Paul Halley, National Head Hospitality: Zurich Insurance Company, also highlights Africa’s uniqueness as a destination, pointing out that while this is an opportunity for the industry, it comes with risks. “The risks that come with such an abundance of opportunity include geopolitical risks, security risks and risks inherent with the many outdoor and adventure activities we offer, such as exposure to the elements, road transport and water transport risks and risks associated with exposure to the outdoors, the environment and interaction with or exposure to wild animals, for example.”
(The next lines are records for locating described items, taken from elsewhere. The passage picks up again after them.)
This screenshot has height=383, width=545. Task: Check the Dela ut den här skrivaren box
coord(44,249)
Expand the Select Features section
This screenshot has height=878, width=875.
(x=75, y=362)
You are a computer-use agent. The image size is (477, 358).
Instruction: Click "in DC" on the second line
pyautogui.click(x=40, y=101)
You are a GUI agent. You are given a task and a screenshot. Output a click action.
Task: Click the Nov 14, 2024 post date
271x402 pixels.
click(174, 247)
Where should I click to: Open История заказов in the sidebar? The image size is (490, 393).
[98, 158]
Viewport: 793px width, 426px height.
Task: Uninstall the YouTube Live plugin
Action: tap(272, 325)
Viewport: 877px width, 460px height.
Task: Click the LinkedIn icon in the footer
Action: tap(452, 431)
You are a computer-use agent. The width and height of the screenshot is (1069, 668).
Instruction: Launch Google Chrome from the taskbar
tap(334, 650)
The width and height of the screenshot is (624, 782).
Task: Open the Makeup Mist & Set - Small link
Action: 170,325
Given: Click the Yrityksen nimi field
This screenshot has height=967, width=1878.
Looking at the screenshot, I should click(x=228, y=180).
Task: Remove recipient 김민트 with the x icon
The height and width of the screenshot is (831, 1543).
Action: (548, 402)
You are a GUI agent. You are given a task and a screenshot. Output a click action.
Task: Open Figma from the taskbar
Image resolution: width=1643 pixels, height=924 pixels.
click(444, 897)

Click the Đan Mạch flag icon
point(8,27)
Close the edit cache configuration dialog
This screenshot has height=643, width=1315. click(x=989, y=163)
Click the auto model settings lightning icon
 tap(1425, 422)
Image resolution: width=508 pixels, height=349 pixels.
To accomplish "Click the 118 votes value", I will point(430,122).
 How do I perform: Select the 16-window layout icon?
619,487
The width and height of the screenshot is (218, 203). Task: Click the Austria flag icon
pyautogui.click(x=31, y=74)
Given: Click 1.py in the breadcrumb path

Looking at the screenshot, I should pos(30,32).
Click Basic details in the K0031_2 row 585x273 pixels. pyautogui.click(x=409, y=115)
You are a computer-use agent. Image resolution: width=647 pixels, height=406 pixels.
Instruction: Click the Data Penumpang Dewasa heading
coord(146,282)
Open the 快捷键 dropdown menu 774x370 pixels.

Many tourism businesses also operate across different countries, complicating things further. “Legislation in countries differs quite substantially and businesses that operate across different countries have to be aware of these discrepancies and ensure that they are adequately covered in terms of this legislation,” says Juan Coetzee, Assistant MD at Hospitality & Leisure Underwriters.
- Level of exposure
On the liability side, tourism business operating in Southern Africa are exposed to a high level of risk, says Du Toit. He explains that the quantum, or amount, a business is insured for, tends to be high. “There are claims that go in excess of R100 million,” he says. “A figure of R10 million or R20 million seems like a lot to the average person out there, but it’s grossly insufficient.”
Du Toit advises businesses to ensure that their policies stipulate that any court case would fall under South Africa’s jurisdiction. However, he points out that a liability claim is likely to be made in foreign currency for international guests because their medical expenses and loss of income would be in foreign currency. As a result, the exchange rate comes into play.
- Niche business needs
Tourism businesses also need to recognise that they are niche products and need specialist advice. “Find a broker who is a specialist in the field of tourism. Make sure that they have engaged with insurers who understand the tourism industry,” Du Toit advises. He adds that businesses should also sit with their brokers and ensure they have an idea of their unique business needs. “A bush lodge has different needs to a white shark diving company.”
This sentiment is echoed by Coetzee: “The tourism sector in Africa caters for a wide variety of activities that suit specific needs of their patrons and a one-size-fits-all insurance programme does not suit the specific requirements needed for comprehensive cover for the insured’s specific activities.” He argues that specialist hospitality products created for specific sectors are more suited to these businesses.
Highlighting the specialist needs of tourism business, Halley says the tourism product is an experience – it is not tangible and is “consumed” in real time. “There is no real margin for error and problems need to be solved immediately. It requires a very responsive, adaptable attitude and mind-set in order to succeed.”